**What the exercise asks**: Working from the records below, return word for word the line that contains "Home (1068, 36)" and each line after it, ending with the last. Skip all pictures.
----
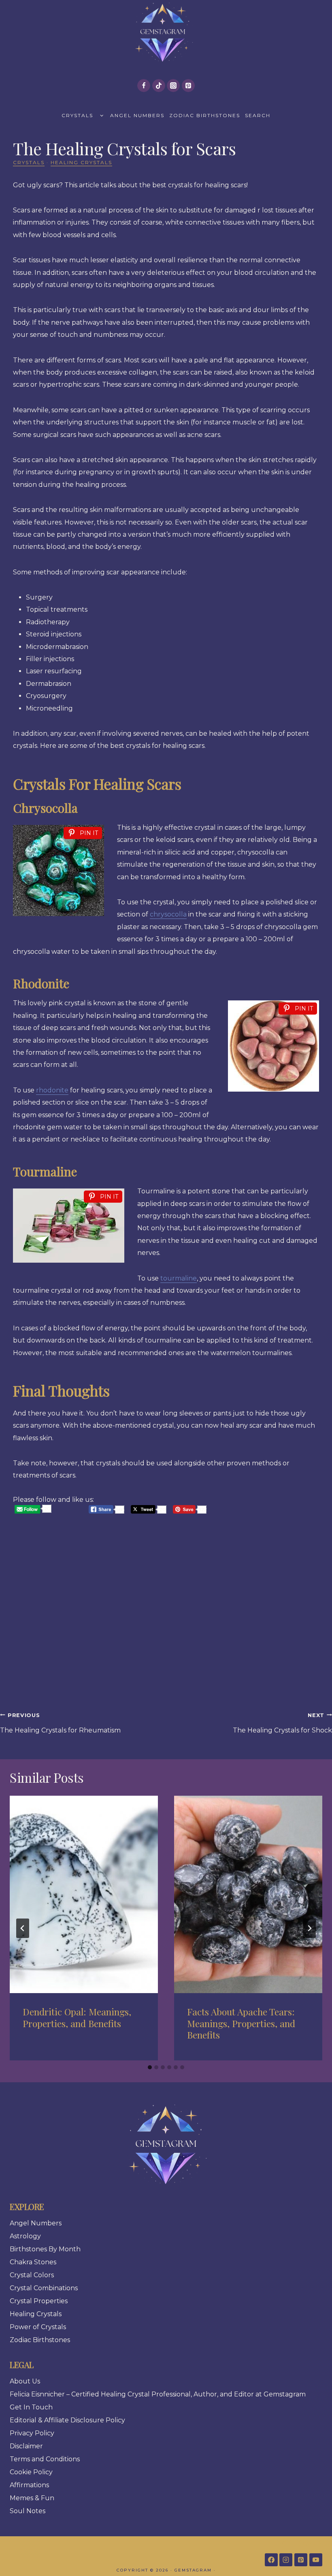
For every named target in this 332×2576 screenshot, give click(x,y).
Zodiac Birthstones (204, 115)
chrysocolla (168, 914)
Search (257, 115)
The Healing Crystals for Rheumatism (60, 1723)
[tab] (150, 2067)
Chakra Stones (33, 2262)
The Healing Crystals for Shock (282, 1723)
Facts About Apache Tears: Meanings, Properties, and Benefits (241, 2023)
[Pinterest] (188, 85)
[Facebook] (143, 85)
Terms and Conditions (45, 2459)
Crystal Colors (32, 2275)
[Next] (309, 1928)
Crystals (77, 115)
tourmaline (178, 1278)
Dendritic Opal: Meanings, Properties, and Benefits (77, 2017)
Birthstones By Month (45, 2249)
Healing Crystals (81, 162)
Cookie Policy (31, 2472)
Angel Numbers (137, 115)
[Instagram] (173, 85)
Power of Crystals (38, 2327)
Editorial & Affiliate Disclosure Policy (67, 2420)
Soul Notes (27, 2511)
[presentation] (84, 1894)
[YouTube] (315, 2559)
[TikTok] (158, 85)
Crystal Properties (39, 2301)
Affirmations (29, 2485)
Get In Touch (31, 2407)
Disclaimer (26, 2446)
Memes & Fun (32, 2498)
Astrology (25, 2236)
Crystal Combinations (44, 2288)
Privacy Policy (32, 2433)
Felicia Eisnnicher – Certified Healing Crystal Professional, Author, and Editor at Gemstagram (158, 2394)
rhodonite (52, 1090)
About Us (25, 2381)
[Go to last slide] (22, 1928)
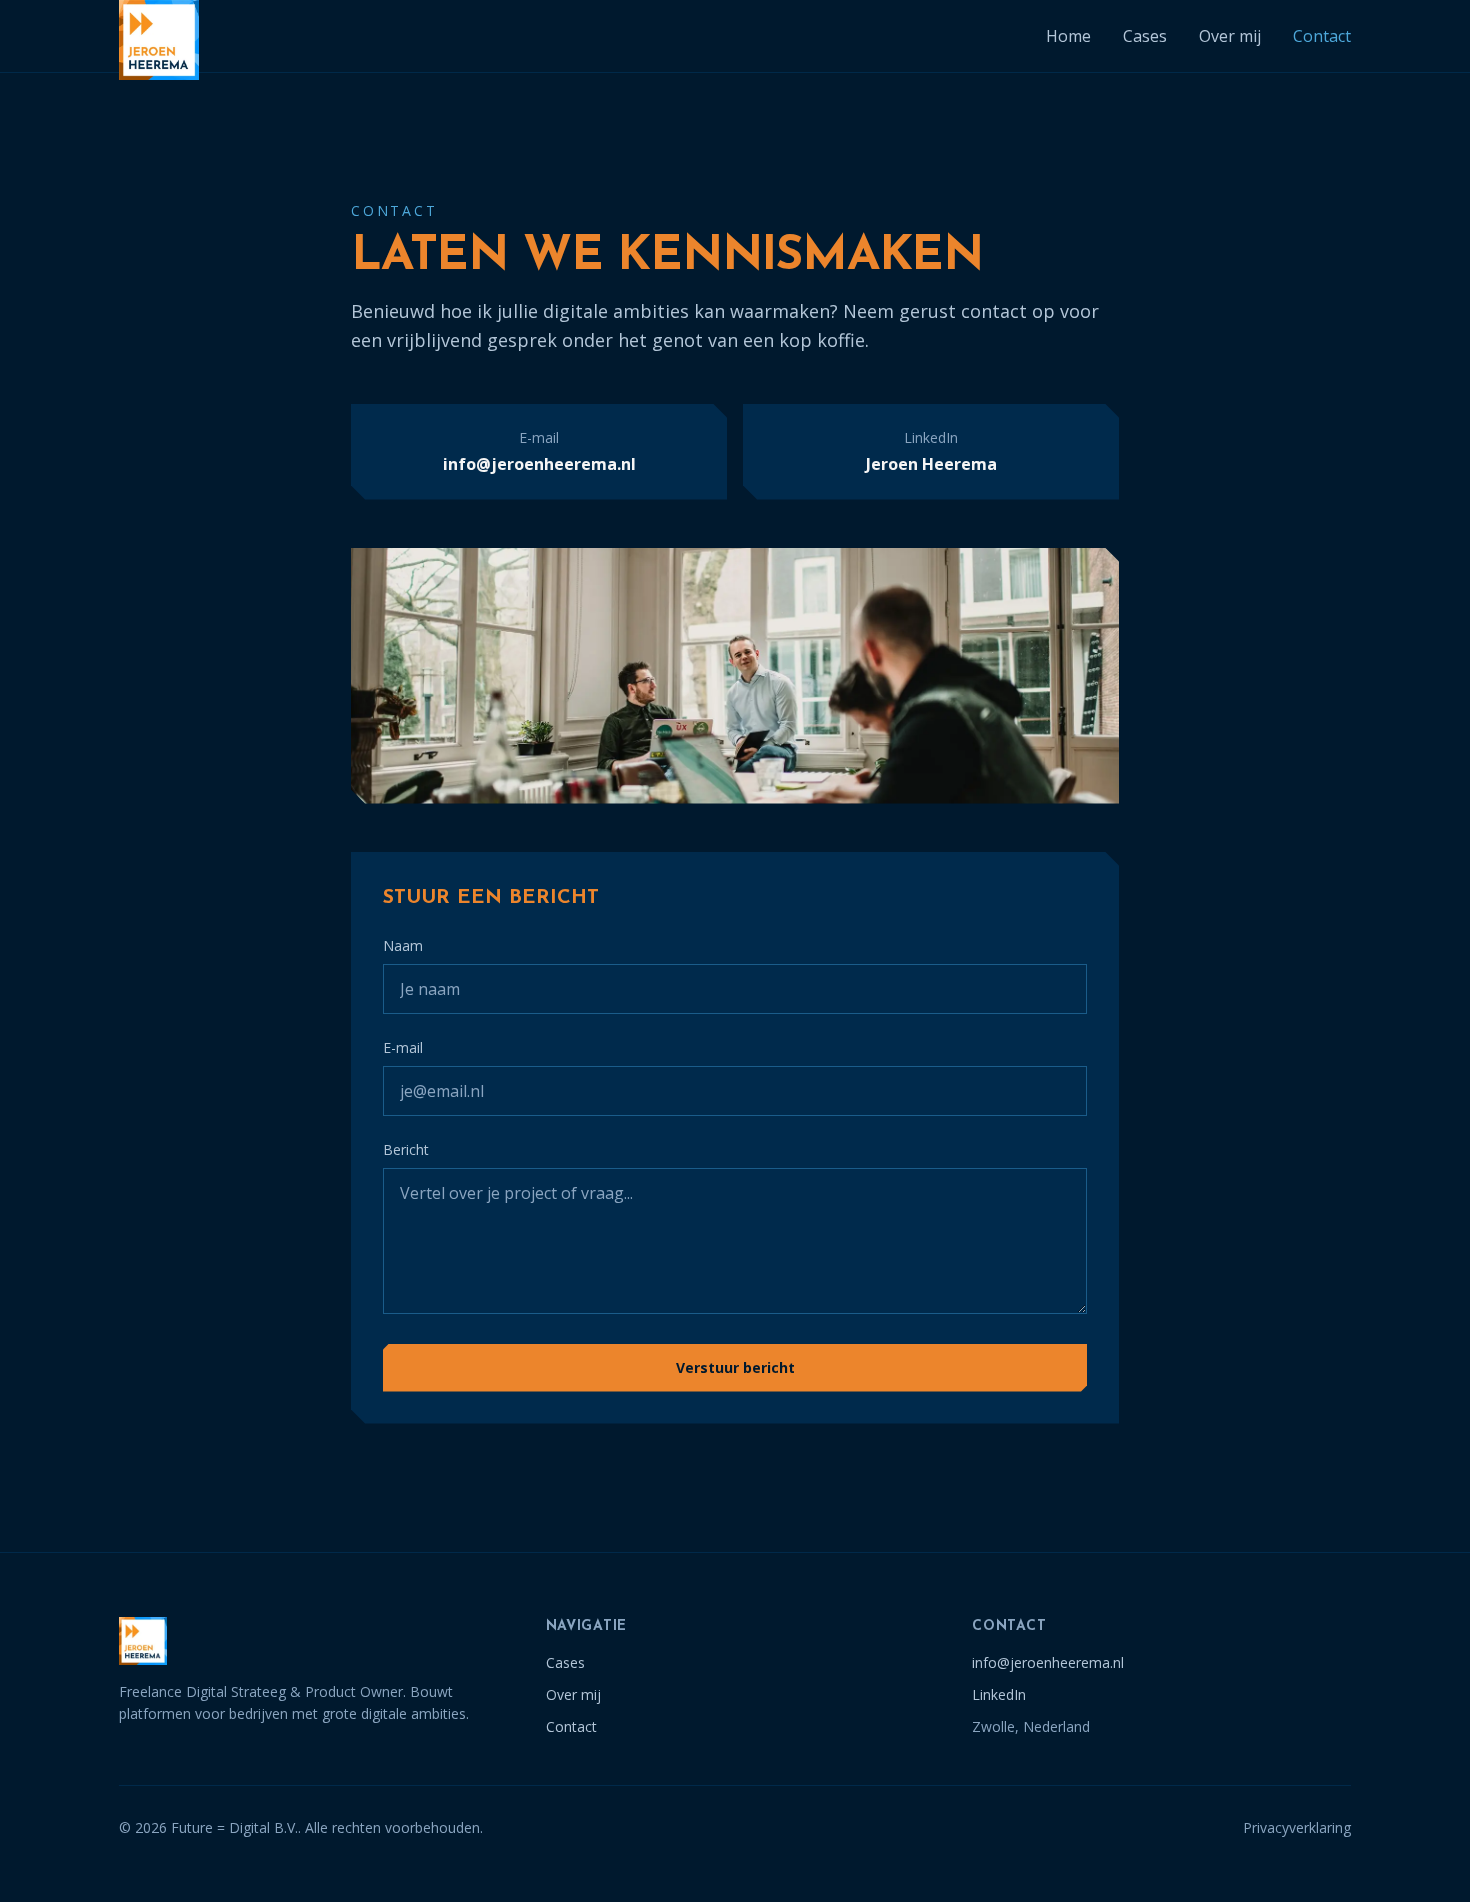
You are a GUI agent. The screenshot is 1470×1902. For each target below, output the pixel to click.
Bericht (406, 1149)
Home (1068, 36)
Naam (403, 945)
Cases (1145, 36)
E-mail (403, 1047)
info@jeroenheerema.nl (1048, 1662)
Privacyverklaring (1297, 1827)
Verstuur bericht (735, 1367)
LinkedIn (999, 1694)
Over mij (1230, 36)
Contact (1322, 36)
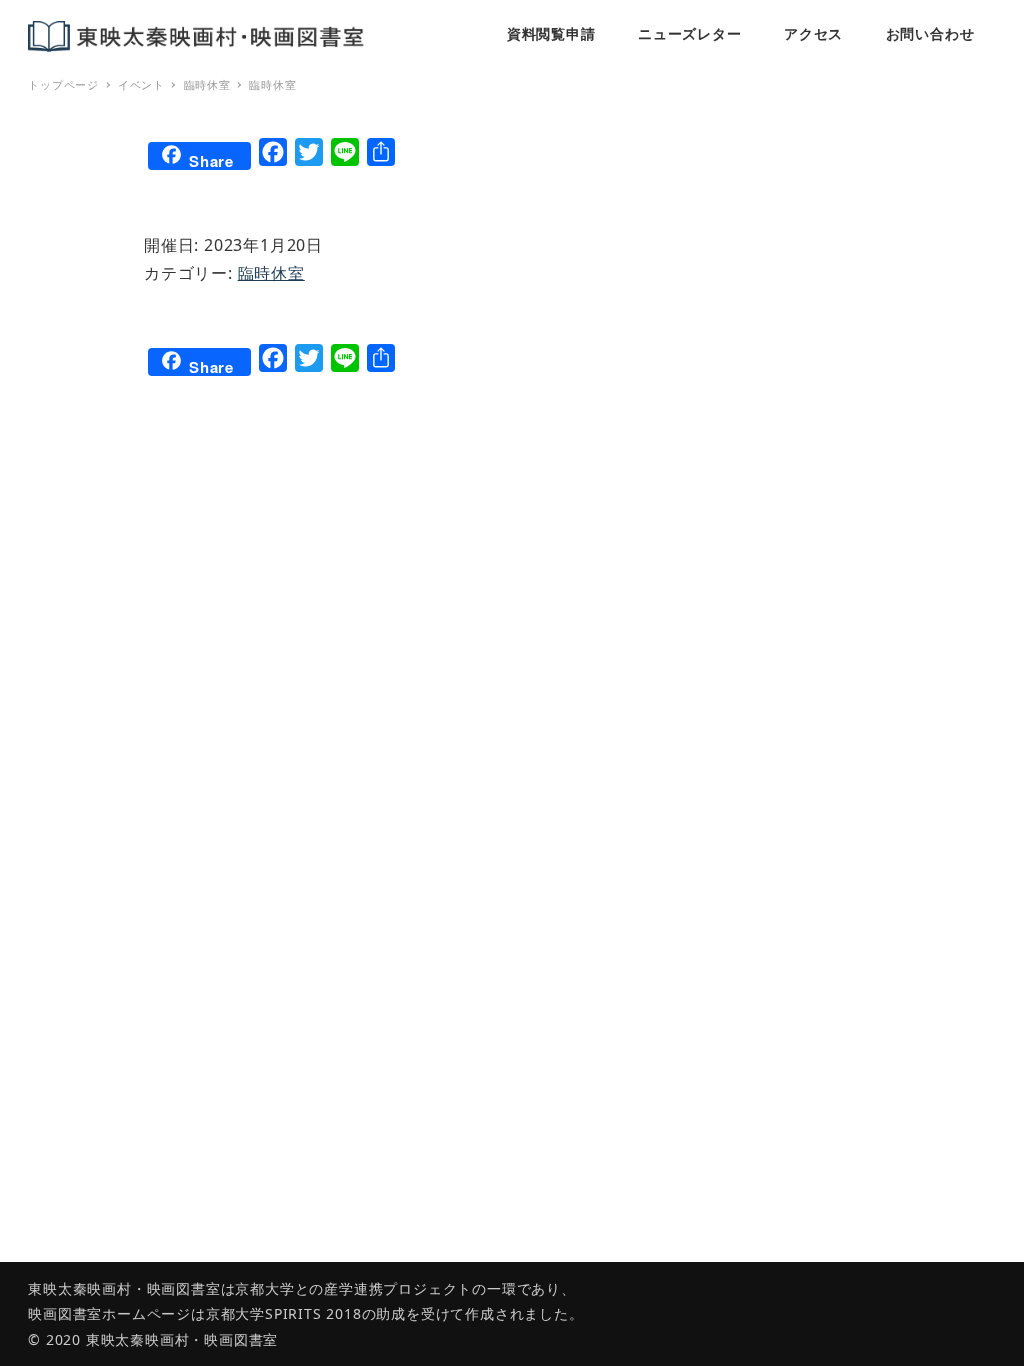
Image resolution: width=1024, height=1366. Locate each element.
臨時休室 (271, 273)
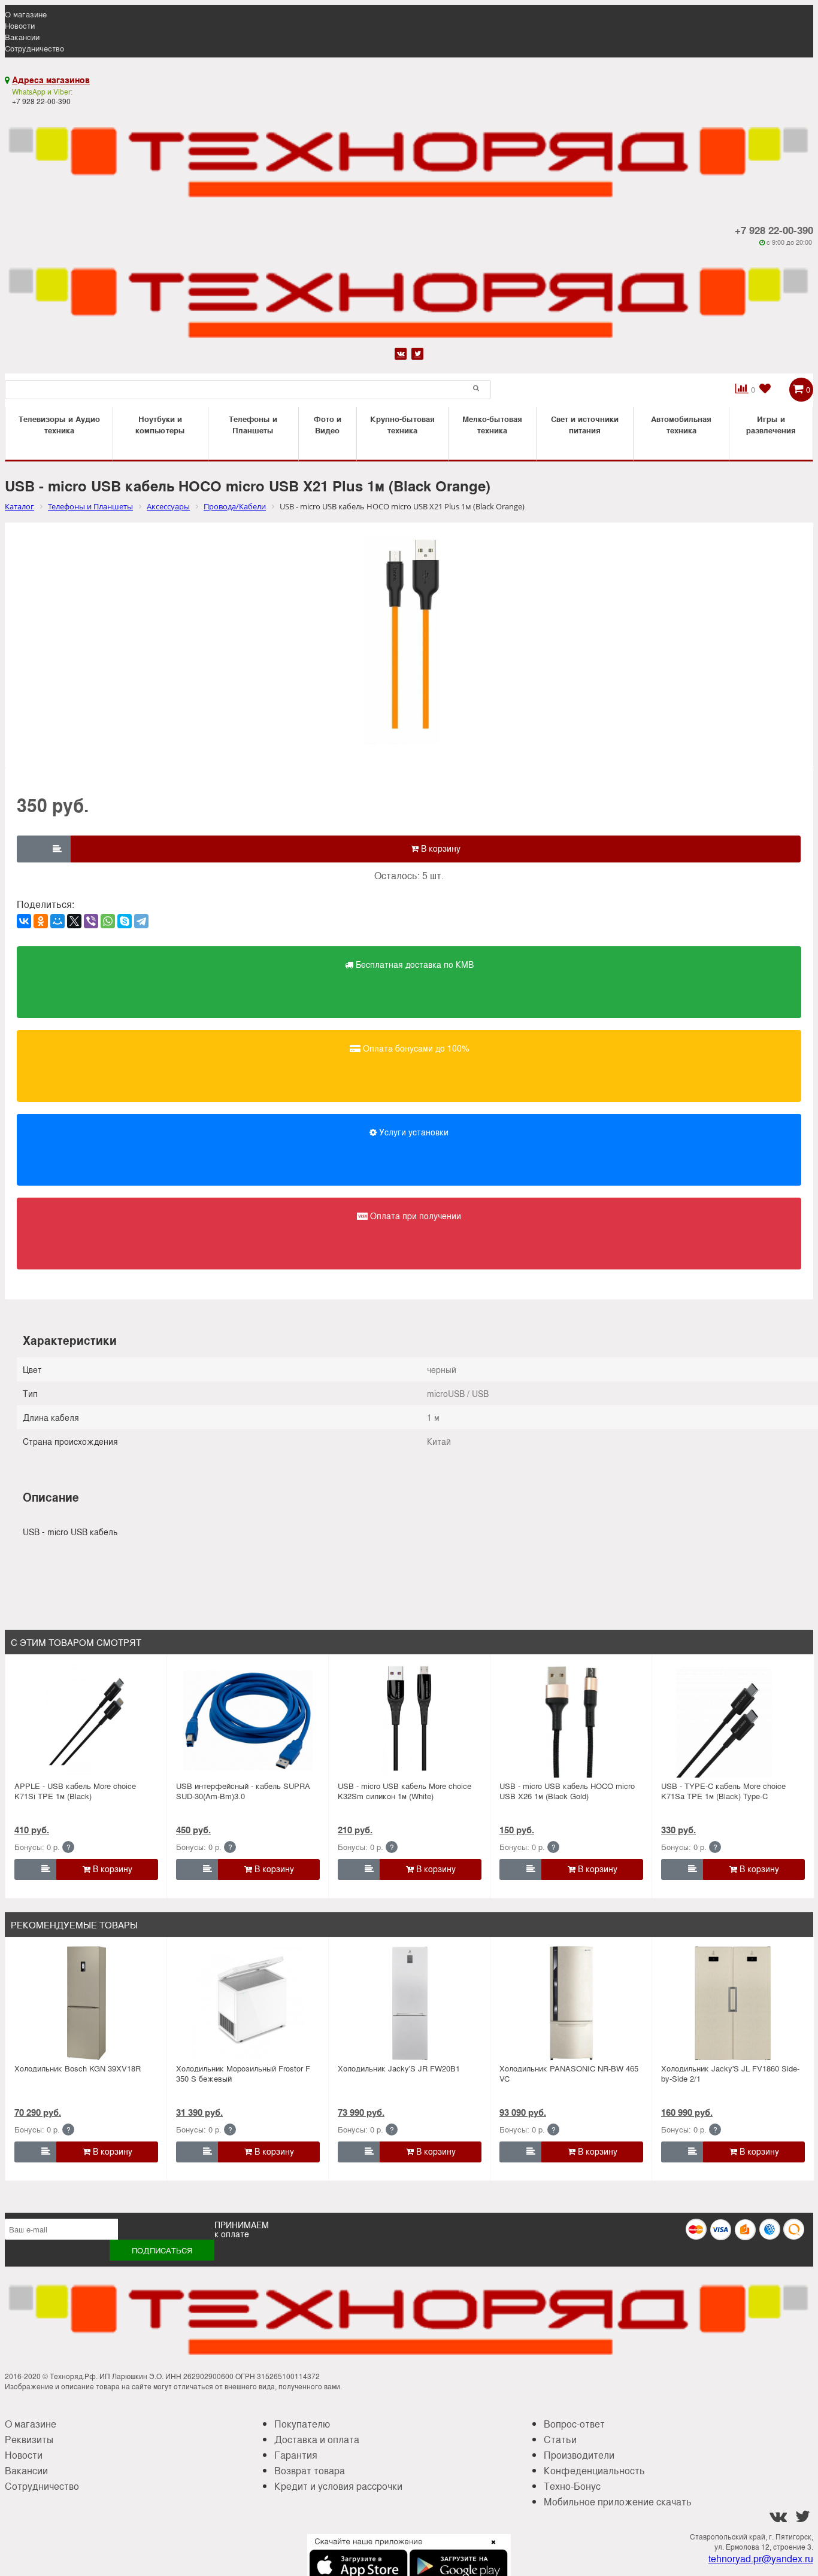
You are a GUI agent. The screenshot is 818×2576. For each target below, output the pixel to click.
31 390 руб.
----
**Response box**:
Home (1068, 36)
Naam (403, 945)
Cases (1145, 36)
E-mail (403, 1047)
info@jeroenheerema.nl (1048, 1662)
Privacyverklaring (1297, 1827)
Verstuur bericht (735, 1367)
LinkedIn (999, 1694)
Over mij (1230, 36)
Contact (1322, 36)
Image resolution: width=1024, height=1366. Locate each element.
臨時休室 (271, 273)
You are a GUI agent. The screenshot is 818×2576. For each target below, output the pixel to click.
31 390 руб.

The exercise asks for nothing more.